In der nach wie vor auf breiter Ebene geführten
Pornografie-Diskussion setzte die Ankündigung einer Verfassungsinitiative neue Akzente. Eine in Zürich gegründete « Aktion Jugend- und Familienschutz » wollte wirksamere Bestimmungen für den Kampf gegen Pornografie und die Verherrlichung von Gewalt erreichen
[7]. In Zürich kam es zu Handgreiflichkeiten, als Feministinnen versuchten, Interessenten am Besuch des ihrer Meinung nach die Frau entwürdigenden Filmes « Histoire d'O » zu hindern
[8]. Die Auseinandersetzungen um das Divine-Light-Zentrum (DLZ) erreichten im Kanton Zürich und vor allem in Winterthur mit dem Sprengstoffanschlag auf das Haus des kantonalen Polizeidirektors J. Stucki einen neuen Höhepunkt. Der Anschlag führte zu mehreren Grosseinsätzen der Polizei und konnte bis Ende des Jahres nicht einwandfrei abgeklärt werden. Der Zürcher Regierungsrat erklärte sich im Kantonsparlament aus rechtlichen Überlegungen nicht bereit, die Namen der Mitglieder und hochgestellten Gönner des offensichtlich über grosse Mittel verfügenden Vereins zu nennen. Der Verwaltungsratspräsident der Alusuisse brach in einer öffentlichen Erklärung mit dem DLZ
[9].
[1] TA, 141, 21.6.75 ; 154, 7.7.75 ; TG, 296, 19.12.75 ; 24 Heures, 296, 20.12.75.

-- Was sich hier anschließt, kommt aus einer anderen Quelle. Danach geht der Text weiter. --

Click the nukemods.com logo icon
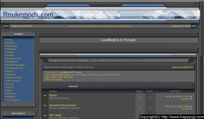This screenshot has height=119, width=204. click(5, 14)
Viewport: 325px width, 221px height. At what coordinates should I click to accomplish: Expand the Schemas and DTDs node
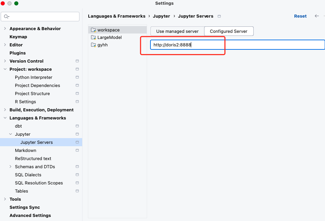coord(11,167)
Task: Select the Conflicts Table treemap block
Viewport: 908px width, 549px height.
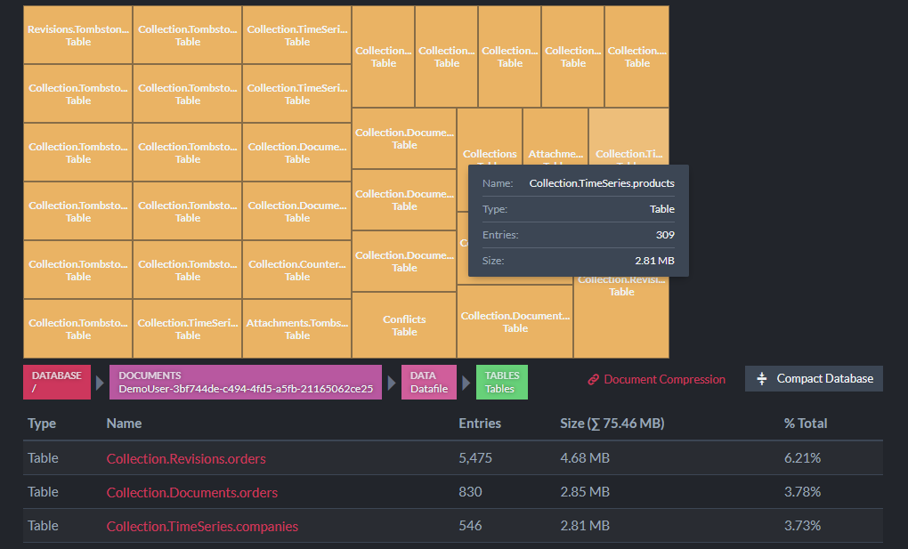Action: click(404, 325)
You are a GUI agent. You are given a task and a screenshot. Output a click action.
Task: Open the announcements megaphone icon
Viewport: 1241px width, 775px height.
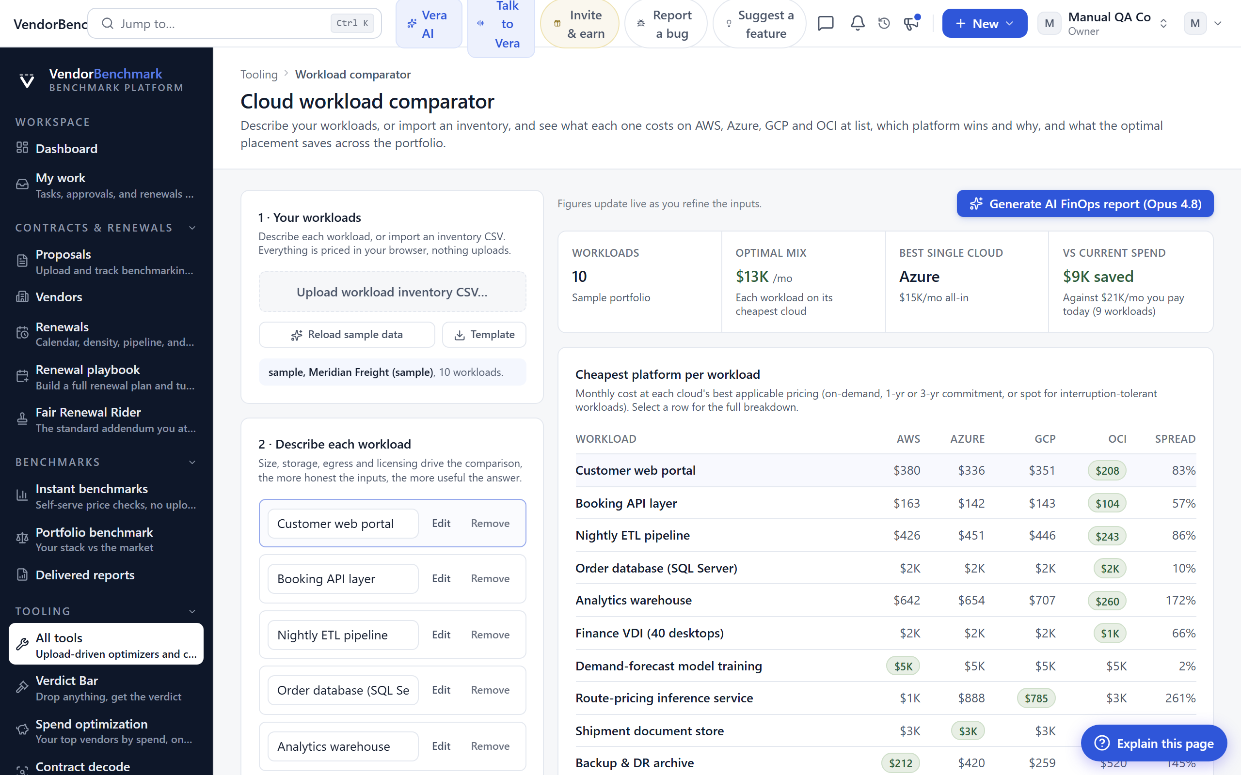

[2] Vat., 14, 18.1.75 ; TA, 158, 11.7.75 ; SZ, 264, 14.11.75.
[3] Pro Helvetia, Tätigkeitsbericht 1974, S. 5 ff. ; Vat., 296, 20.12.75.
[4] BBI, 1975, I, Nr. 12, S. 991 ; Amtl. Bull. NR, 1975, S. 753, 1033 ; Amtl. Bull. StR, 1975, S. 252, 472 ; TG, 28, 4.2.75 ; NZZ, 134, 13.6.75.
[5] Bund, 8, 12.1.75 ; 202, 31.8.75 ; NZZ, 19, 24.1.75 ; 31, 7.2.75 ; Vat., 25, 31.1.75 ; VO, 203, 3.9.75.
[6] Ww, 5, 5.2.75 ; Tw, 37, 14.2.75 ; TA, 133, 12.6.75 ; TG, 209, 8.9.75 ; 210, 9.9.75.
[7] LNN, 215, 17.9.75 ; Ww, 47, 26.11.75 ; Einzelne Fälle : 24 Heures, 59, 12.3.75 ; BZ, 159, 13.6.75 ; 171, 26.6.75 ; TLM, 192, 11.7.75 ; TG, 205, 3.9.75. Zur Initiative vgl. NZ, 368, 25.11.75.
[8] TA, 261, 10.11.75 ; 302, 30.12.75 ; AZ, 25, 31.1.76.
[9] Ldb, 53, 6.3.75 ; 275, 27.11.75 ; 285, 9.12.75 ; NZZ, 73, 29.3.75 ; 277, 28.11.75 ; TA, 128, 6.6.75 ; 237, 13.10.75 ; Presse ab 9.10.75 ; Ww, 41, 15.10.75.